Bei Glätte können darüber hinaus auch die Abfuhrfahrzeuge Schwierigkeiten bekommen. Dann könne es helfen, Tonnen bis zur nächsten befahrbaren Straße zu schieben. Nicht geleerte Tonnen und nicht abgeholte Säcke sollen bis zum nächsten Abfuhrtag wieder aufs Grundstück geholt werden. Beim Restmüll wird außerdem bei der ersten Abfuhr nach aufgetretenen Schwierigkeiten nicht nach zwei- und vierwöchentlichem Rhythmus unterschieden, vielmehr werden alle Tonnen geleert. Droht die Biotonne bis zur nächsten regulären Leerung überzuquellen, kann sie ausnahmsweise bei der Leerung der Restmülltonne bereitgestellt werden. Das muss aber der Kreisverwaltung oder der Abfuhrfirma Heinemann mitgeteilt werden.
Sollten einzelne Straßen nicht angefahren werden, können am nächsten regulären Abfuhrtag zusätzliche Säcke mit Restmüll sowie gebündeltes Papier neben die Tonnen gestellt werden. Fällt dagegen ein ganzer Abfuhrtag aus, ist üblicherweise eine "Nachleerung" am folgenden Sonnabend vorgesehen.

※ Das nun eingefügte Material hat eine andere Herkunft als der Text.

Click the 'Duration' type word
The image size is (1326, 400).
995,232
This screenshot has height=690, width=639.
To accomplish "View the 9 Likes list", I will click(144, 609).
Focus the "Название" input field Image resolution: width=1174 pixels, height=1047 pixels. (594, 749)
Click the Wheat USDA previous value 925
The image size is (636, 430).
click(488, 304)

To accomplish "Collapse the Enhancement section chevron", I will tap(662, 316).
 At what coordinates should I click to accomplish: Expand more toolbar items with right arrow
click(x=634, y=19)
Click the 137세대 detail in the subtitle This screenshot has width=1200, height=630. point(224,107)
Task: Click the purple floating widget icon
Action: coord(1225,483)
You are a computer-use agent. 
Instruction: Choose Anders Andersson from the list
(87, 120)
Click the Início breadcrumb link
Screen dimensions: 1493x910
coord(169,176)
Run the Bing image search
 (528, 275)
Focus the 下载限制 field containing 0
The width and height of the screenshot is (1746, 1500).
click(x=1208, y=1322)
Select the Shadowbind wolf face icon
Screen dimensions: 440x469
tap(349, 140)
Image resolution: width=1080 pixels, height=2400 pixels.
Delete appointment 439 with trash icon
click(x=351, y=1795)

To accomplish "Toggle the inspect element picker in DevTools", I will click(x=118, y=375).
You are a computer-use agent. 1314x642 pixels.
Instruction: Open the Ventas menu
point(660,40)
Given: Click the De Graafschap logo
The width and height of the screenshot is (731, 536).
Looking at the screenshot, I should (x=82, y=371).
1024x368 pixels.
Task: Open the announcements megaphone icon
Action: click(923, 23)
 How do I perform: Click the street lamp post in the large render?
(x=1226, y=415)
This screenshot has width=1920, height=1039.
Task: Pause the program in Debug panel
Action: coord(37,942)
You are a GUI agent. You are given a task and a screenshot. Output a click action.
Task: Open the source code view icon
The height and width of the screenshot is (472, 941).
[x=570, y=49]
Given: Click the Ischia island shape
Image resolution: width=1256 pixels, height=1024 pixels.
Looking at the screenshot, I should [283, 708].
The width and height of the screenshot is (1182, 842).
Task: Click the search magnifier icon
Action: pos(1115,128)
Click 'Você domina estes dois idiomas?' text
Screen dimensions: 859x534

Bei Schwierigkeiten wird die Kreisverwaltung durch die beauftragte Firma Heinemann informiert. "Es kann jedoch nicht schaden, wenn auch Hinweise aus der Bevölkerung eingehen", meint die Abfallberatung. Sie steht dafür telefonisch unter Telefon 04431/ 85343 zur Verfügung. Mitteilungen per Telefon seien besser als per E-Mail, da Fragen so direkt geklärt werden können.